How to do the Block Test:

  1. Start with one block on either side of the mat at its highest level – See Fig A.
  2. Stand with feet hip distance apart, in between blocks (never behind).
  3. While standing tall and looking forward exhale and bend the knees. Reach hands to the top of the blocks.
  4. Do the palms of the hands rest comfortably on the block (evaluate yes or no)?
  5. Inhale to come to stand.
  6. If only the tips of the fingers are able to touch the blocks, more blocks are needed.
  7. Build a block tower to the height needed. See Fig A, B and C.
  8. Repeat, looking forward on an exhale bend the knees reaching hands to top of the blocks.
  9. Inhale to stand. If the block towers are the right size, then practice can follow.
There are three safe options:

  • One block on each side (Fig A)
  • Two blocks on each side (Fig B)
  • Three blocks on each side (Fig C)

All participants – even the most flexible – must use blocks in a yoga4cancer Class.
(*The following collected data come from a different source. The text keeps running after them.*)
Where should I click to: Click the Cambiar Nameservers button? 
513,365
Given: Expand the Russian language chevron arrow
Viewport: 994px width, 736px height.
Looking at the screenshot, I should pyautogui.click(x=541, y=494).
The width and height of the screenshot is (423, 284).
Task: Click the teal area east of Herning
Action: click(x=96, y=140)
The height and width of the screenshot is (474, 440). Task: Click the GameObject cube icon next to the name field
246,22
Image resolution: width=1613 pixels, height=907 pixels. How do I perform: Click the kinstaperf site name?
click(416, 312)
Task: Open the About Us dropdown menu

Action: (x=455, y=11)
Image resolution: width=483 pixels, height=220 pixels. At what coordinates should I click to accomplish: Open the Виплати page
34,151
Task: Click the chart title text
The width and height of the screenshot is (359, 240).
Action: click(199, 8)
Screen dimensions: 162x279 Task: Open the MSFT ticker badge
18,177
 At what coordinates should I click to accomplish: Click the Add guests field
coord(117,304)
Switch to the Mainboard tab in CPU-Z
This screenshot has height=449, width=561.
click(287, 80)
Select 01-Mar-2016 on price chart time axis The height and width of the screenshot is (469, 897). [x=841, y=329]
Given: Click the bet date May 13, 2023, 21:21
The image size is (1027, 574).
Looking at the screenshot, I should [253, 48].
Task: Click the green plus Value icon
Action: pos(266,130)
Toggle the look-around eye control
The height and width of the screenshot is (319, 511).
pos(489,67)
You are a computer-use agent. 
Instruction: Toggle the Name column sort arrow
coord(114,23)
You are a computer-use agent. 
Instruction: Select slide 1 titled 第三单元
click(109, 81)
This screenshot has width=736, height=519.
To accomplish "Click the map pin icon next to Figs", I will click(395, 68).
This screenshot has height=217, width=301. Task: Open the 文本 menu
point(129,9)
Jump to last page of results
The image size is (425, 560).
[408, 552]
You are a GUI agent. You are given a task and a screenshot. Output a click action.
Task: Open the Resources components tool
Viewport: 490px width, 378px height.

There are other physical and emotional benefits to using blocks that are specific for cancer survivors, including:

  • Using blocks encourages effective lymphatic flow as the participants are able to keep their ‘heart in front of nose’.
  • Bone weakness and fractures is a common and debilitating side effect of cancer treatments. Blocks can prevent damage to the spine by keeping the spine neutral and elongated instead of rounding forward to reach for the floor.
  • Blocks make all active or standing poses accessible for anyone. This is vital to achieving the recommended 150 minutes of movement.
  • Using blocks builds confidence in yoga practice and in daily functioning.
  • The universal use of blocks by all participants in class creates community.